● **WHAT IS NEEDED**
Please transcribe the rows from the line containing "Identify the location of title" through the line containing "(2009, 18).", leaving the pictures out.

◆ ◆ ◆

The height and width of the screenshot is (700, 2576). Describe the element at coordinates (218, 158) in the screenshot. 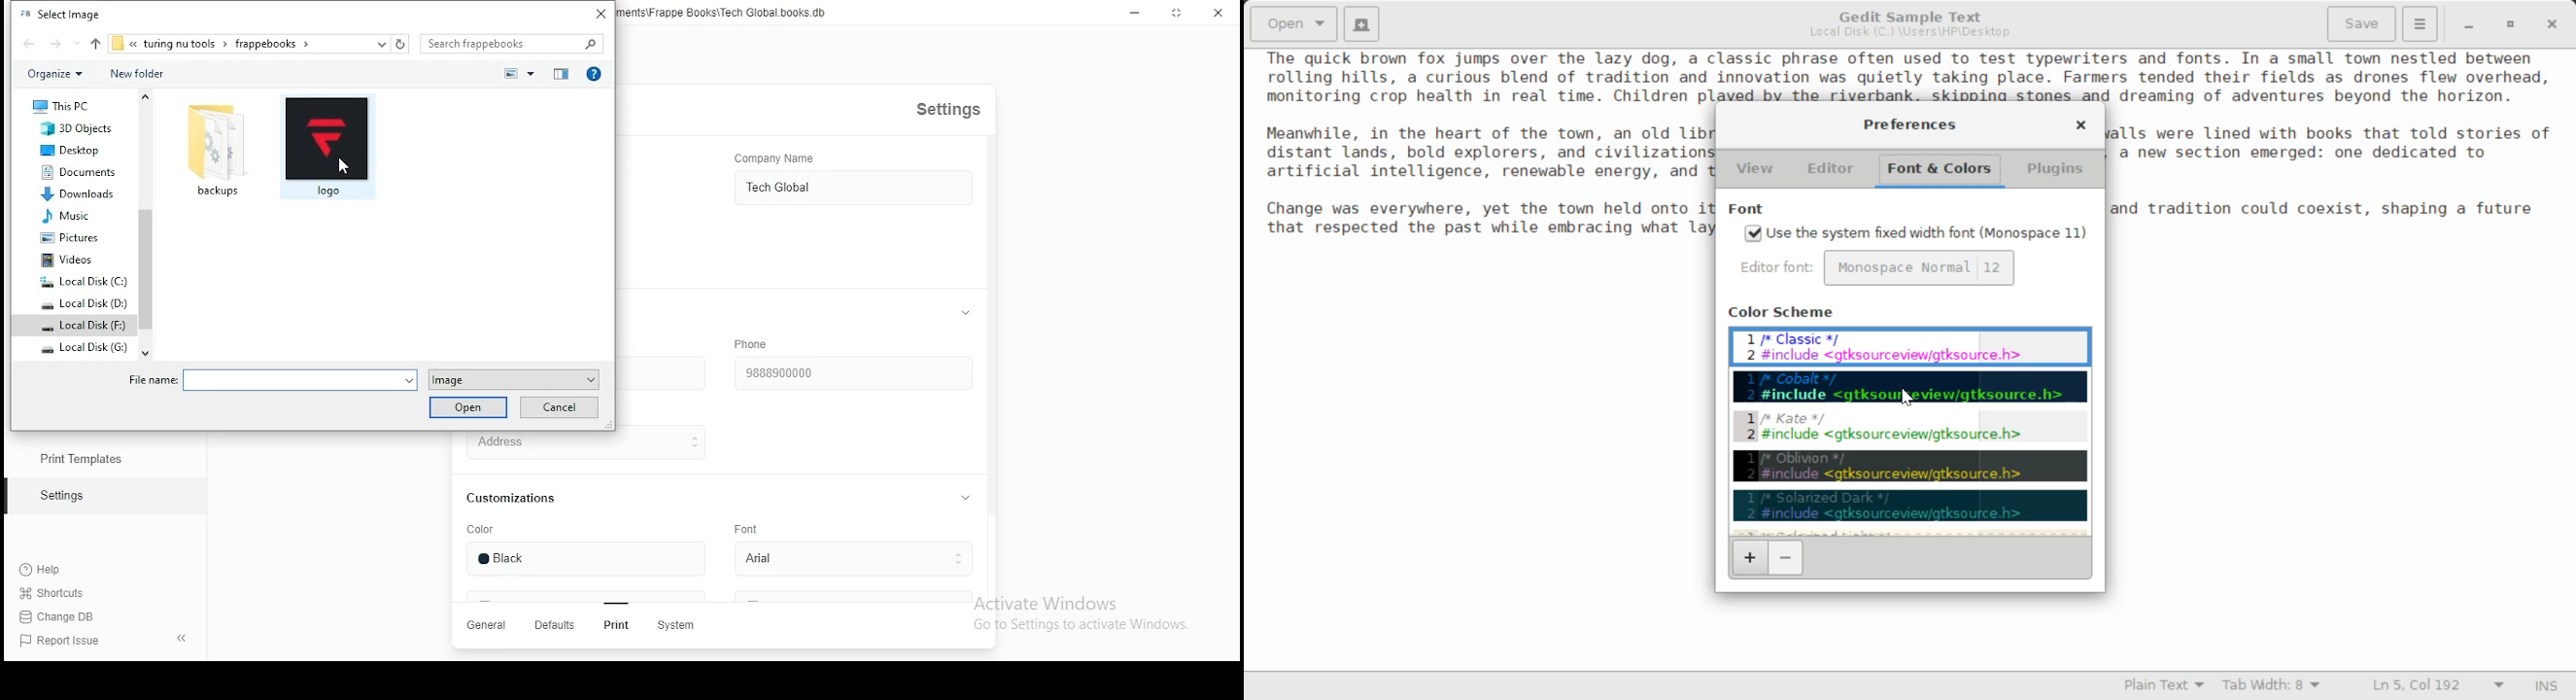

I see `backups ` at that location.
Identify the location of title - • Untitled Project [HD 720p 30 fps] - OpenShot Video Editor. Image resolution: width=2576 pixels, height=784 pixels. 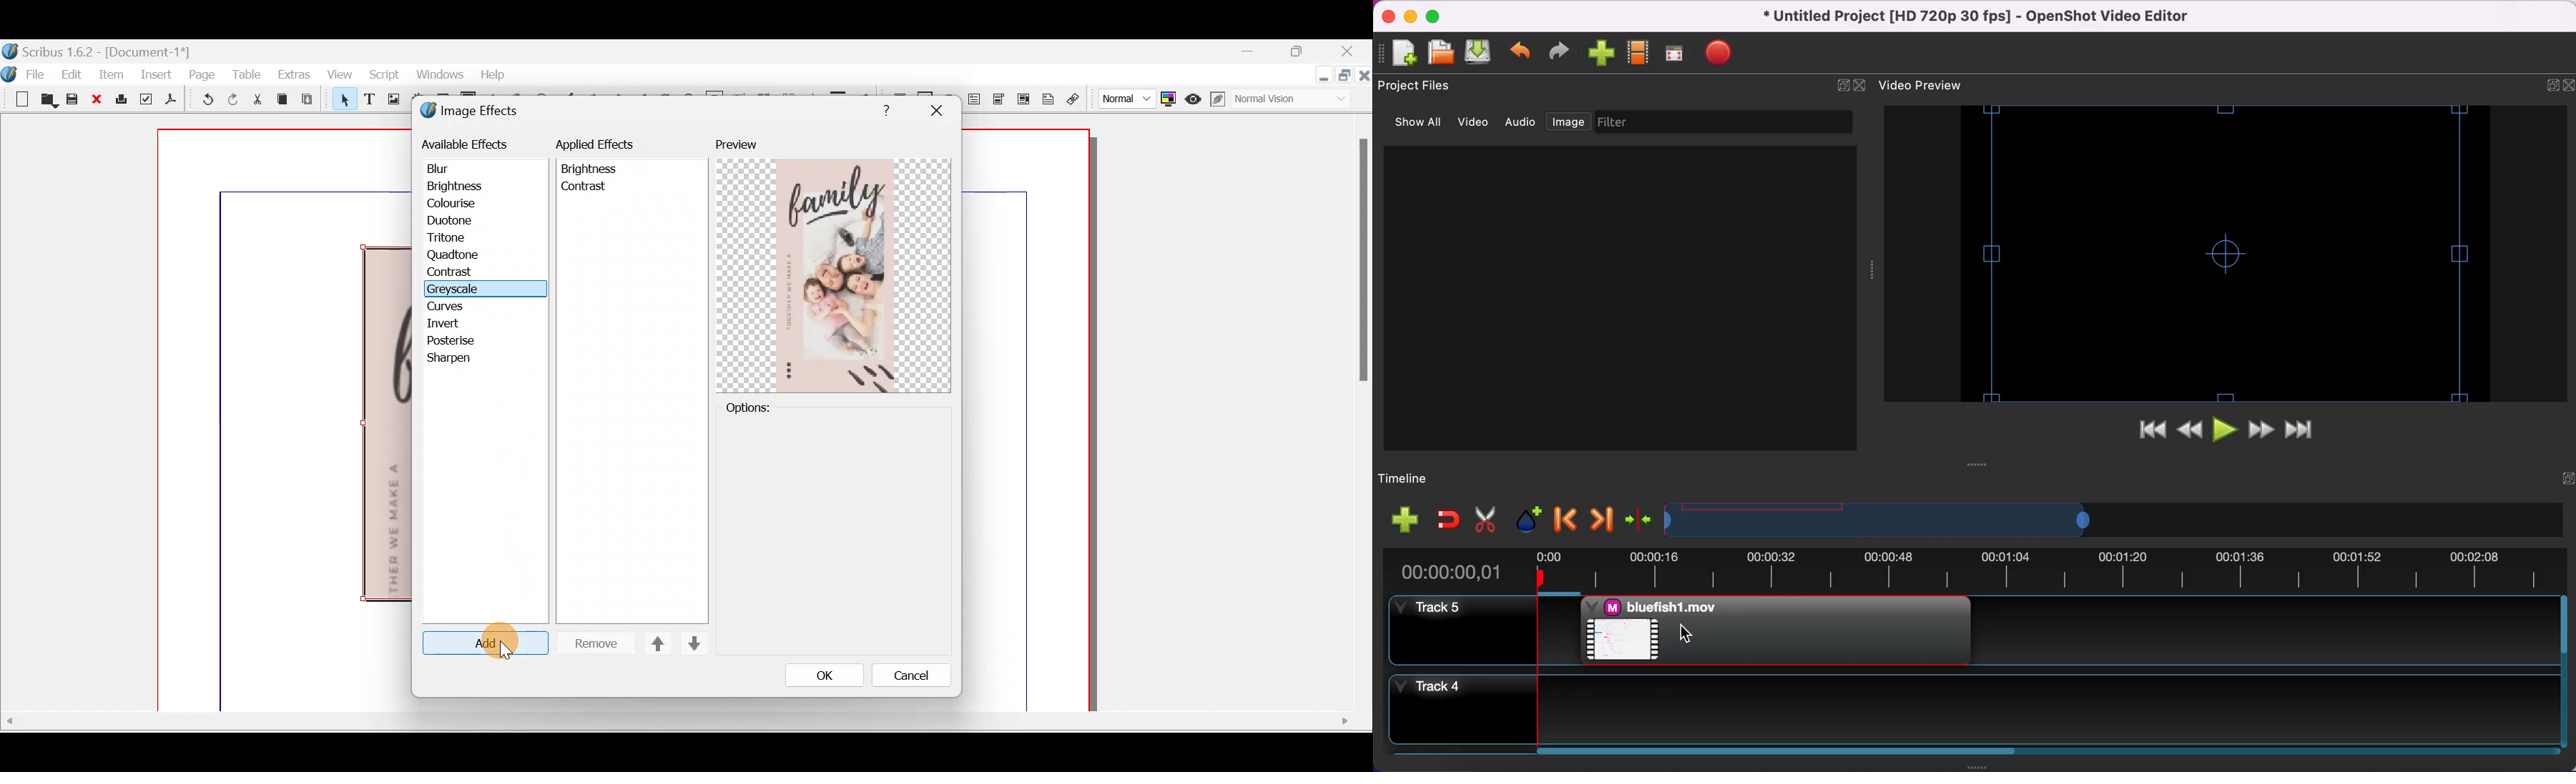
(2009, 18).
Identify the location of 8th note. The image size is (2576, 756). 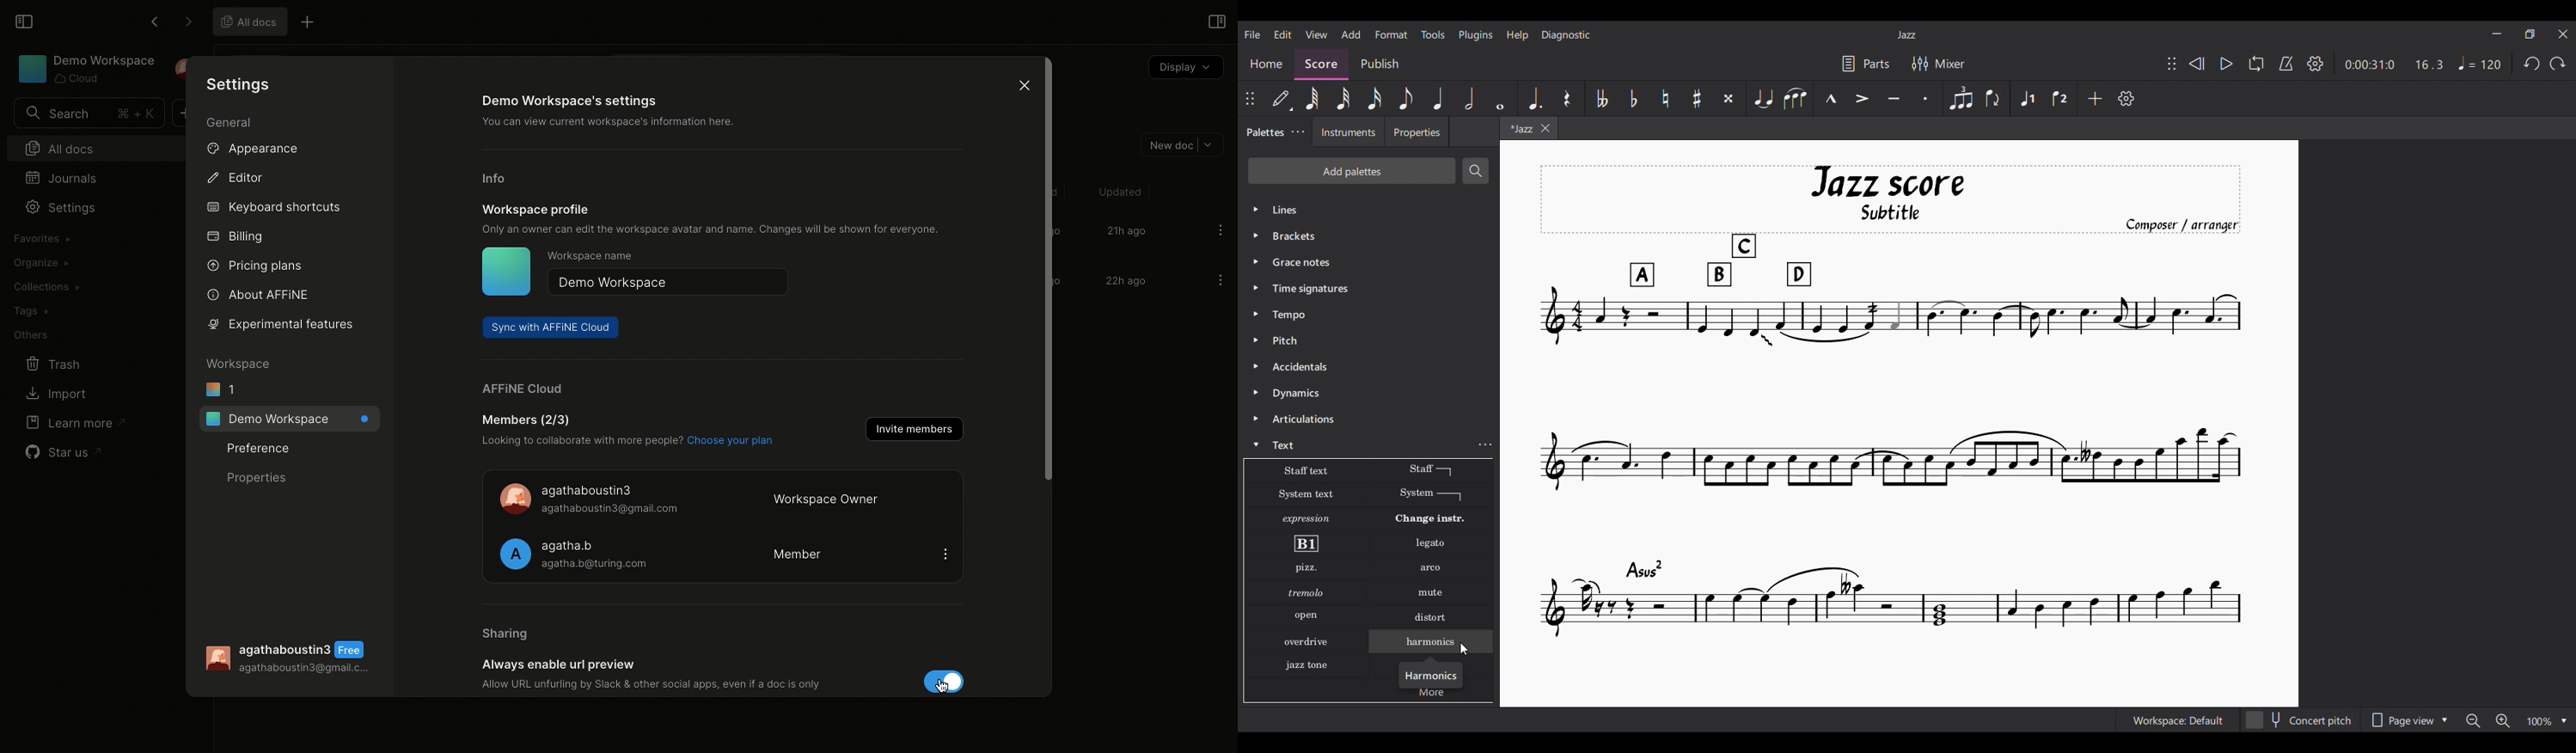
(1406, 98).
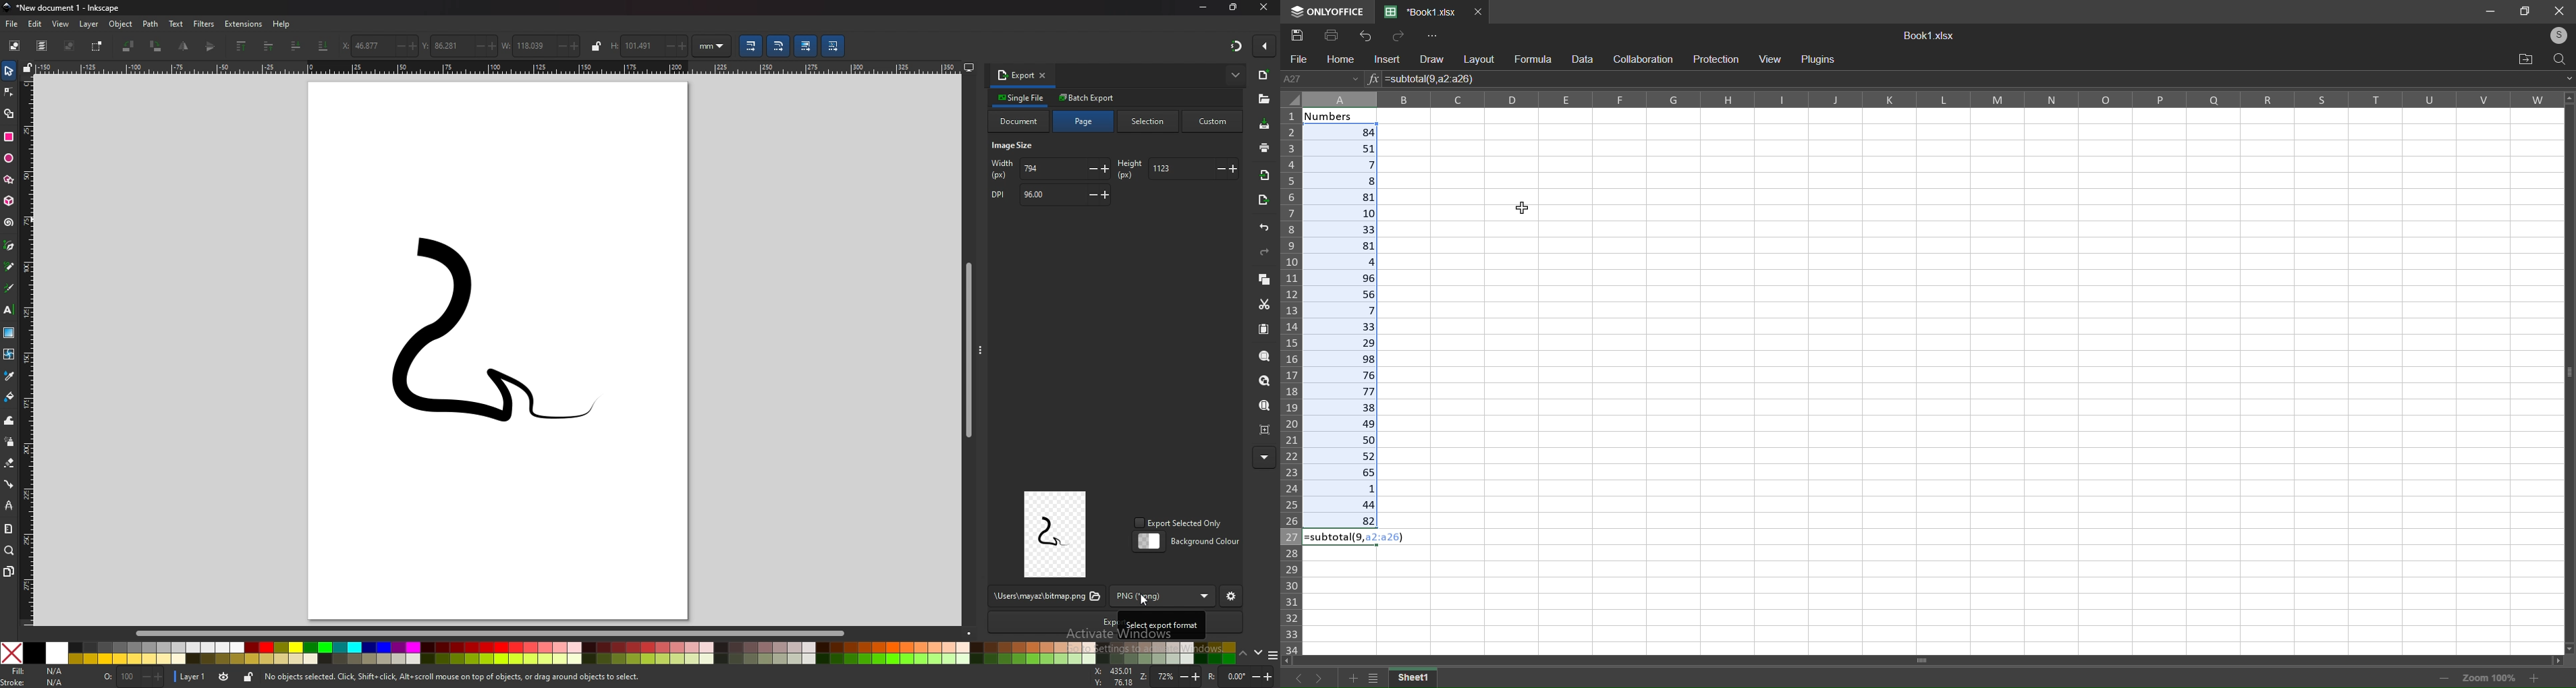 The width and height of the screenshot is (2576, 700). Describe the element at coordinates (454, 677) in the screenshot. I see `info` at that location.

◆ ◆ ◆

● **RESPONSE**
Identify the location of title - • Untitled Project [HD 720p 30 fps] - OpenShot Video Editor. Image resolution: width=2576 pixels, height=784 pixels. 
(2009, 18).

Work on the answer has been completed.